In general this document reads more like a book on how HTTP is used than a specification.  But the taxonomy of semantic elements is useful and the specification is ultimately there, so OK.

I agree with Stephen's comment that it would be useful to include Origin here in the list of "request context" headers.

COMMENT 1: 
Section 5.1.1 defines an entirely new, secondary handshake using a header field.  I realize this might be necessary for backward compatibility, but it seems so wrong.


COMMENT 2:
In Section 5.3.5, "A user agent that does not provide such control to the user MUST NOT send an Accept-Language header field."
This seems unnecessary, and unrealistic.  For example, on my Mac, Safari sends "Accept-Language: en-us", but as far as I can tell, there is no way to change the value.
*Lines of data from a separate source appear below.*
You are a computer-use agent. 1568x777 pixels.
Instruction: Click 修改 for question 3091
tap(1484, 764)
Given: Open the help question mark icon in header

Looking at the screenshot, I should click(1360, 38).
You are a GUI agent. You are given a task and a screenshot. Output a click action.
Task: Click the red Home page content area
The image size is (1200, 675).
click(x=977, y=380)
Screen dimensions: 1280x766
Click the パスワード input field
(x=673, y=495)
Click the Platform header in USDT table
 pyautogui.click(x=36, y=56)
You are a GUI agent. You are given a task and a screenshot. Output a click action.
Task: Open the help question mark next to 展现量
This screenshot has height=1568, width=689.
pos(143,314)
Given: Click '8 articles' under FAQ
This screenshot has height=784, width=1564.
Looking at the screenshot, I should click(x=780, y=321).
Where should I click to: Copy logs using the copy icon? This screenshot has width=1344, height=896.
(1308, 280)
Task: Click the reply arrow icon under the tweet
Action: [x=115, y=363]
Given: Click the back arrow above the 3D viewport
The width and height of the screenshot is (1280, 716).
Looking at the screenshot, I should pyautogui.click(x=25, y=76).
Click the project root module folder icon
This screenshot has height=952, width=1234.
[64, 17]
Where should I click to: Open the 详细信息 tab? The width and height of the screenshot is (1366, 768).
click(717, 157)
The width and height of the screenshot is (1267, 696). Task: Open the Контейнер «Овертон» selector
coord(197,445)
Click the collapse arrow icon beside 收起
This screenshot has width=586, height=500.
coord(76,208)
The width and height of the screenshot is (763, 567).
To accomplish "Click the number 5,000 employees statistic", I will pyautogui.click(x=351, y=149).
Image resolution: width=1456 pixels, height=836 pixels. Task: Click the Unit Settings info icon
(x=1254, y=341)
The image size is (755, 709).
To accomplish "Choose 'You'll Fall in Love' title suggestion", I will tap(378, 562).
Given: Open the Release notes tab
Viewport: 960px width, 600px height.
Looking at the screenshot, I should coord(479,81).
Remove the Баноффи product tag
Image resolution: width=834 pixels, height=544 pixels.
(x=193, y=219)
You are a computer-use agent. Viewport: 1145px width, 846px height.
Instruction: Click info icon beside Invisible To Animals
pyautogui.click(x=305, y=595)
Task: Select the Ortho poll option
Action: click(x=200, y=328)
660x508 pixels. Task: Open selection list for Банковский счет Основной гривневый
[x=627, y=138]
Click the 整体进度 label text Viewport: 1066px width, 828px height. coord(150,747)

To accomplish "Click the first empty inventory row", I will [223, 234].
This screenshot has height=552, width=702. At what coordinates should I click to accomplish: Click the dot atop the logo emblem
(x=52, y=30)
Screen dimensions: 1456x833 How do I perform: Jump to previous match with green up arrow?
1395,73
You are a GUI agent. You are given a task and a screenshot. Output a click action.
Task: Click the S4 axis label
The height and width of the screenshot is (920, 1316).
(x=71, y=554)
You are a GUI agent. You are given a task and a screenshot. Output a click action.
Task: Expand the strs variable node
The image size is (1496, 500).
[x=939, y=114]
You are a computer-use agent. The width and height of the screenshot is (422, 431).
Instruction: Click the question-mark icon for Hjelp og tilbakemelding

0) Abstract: Maybe would add stateless in front of protocol in the description.

1) s4.1: Same comment as on p1 about 'ought to' register methods with IANA.

2) s4.3.3/4/5: What Stephen said about authorization.  I'm surprised that there's nothing about just accepting things without knowing whence they came.

3) s4.3.7/8: Is it allowed for an HTTP server to just not respond to a OPTIONS/TRACE method? I.e., I'd rather not tell you what I support - kind of like not replying to ping messages?  Or is a 501 response always returned.

4) s5.3.2: r/an optional "q" parameter/an OPTIONAL "q" parameter - makes the text match the ABNF

5) s5.5.3: So what happens if this isn't followed:

   a sender MUST NOT generate
   advertising or other non-essential information within the product
   identifier.

6) s6.1: Is it worth mentioning that the reason-phrase can also be not sent?  I think that's elsewhere but it might be worth mentioning again.

7) s6.4.6: What does a client do if it gets one of these in an HTTP 1.1 response?

8) s4.2.1/s8: "safe" was probably not the greatest of choices - readonly would have been better.  But, I guess this is water under the bridge at this point.

Why is there no mention of RFC 6454? That defines the Origin
header field, which I think is widely implemented. There are
a number of ways in which that could have been done (e.g.
just a ref, or changing the IANA registry to point to here
and update 6454) but making no mention of it at all seems
wrong. Please consider whether it'd be worth including
that header field here in some form or other.

- 4.3.5 makes no mention of authorization, I would have
thought that'd be useful here since mostly DELETE does
require some authz when DELETE is allowed.

- 4.3.6 makes no mention of TLS - is CONNECT really used
without TLS? Seems odd to not mention (what I think) is the
main use-case for this method at all.

- 5.5.2: CSRF attack could do with a reference and expansion
of the acronym

The paragraph crossing the page break at the bottom of page 16:

   For example, if a client makes a PUT request on a negotiated resource
   and the origin server accepts that PUT (without redirection), then
   the new state of that resource is expected to be consistent with the
   one representation supplied in that PUT; the Content-Location cannot
   be used as a form of reverse content selection identifier to update
   only one of the negotiated representations.  If the user agent had
   wanted the latter semantics, it would have applied the PUT directly
   to the Content-Location URI.

It's good that there's an example here, but this creates more questions than it answers: if I do a PUT to a particular URI, for which there are currently multiple representations of the document in different languages, based on a GET that had a specific language representation, is the semantics being specified here that the other language representations go away?   That's kind of what it sounds like. This text makes sense for different content encodings like JSON and XML, where the server might be able to generate one from the other, but it's giving me a headache thinking about it in terms of natural language. Am I missing the point here? If so, could this be clarified, or did I just not drink enough coffee this morning?

I'm left entirely unclear as to what a 300 response would look like based in the text in 3.4.2 and 6.4.1.   Am I missing something?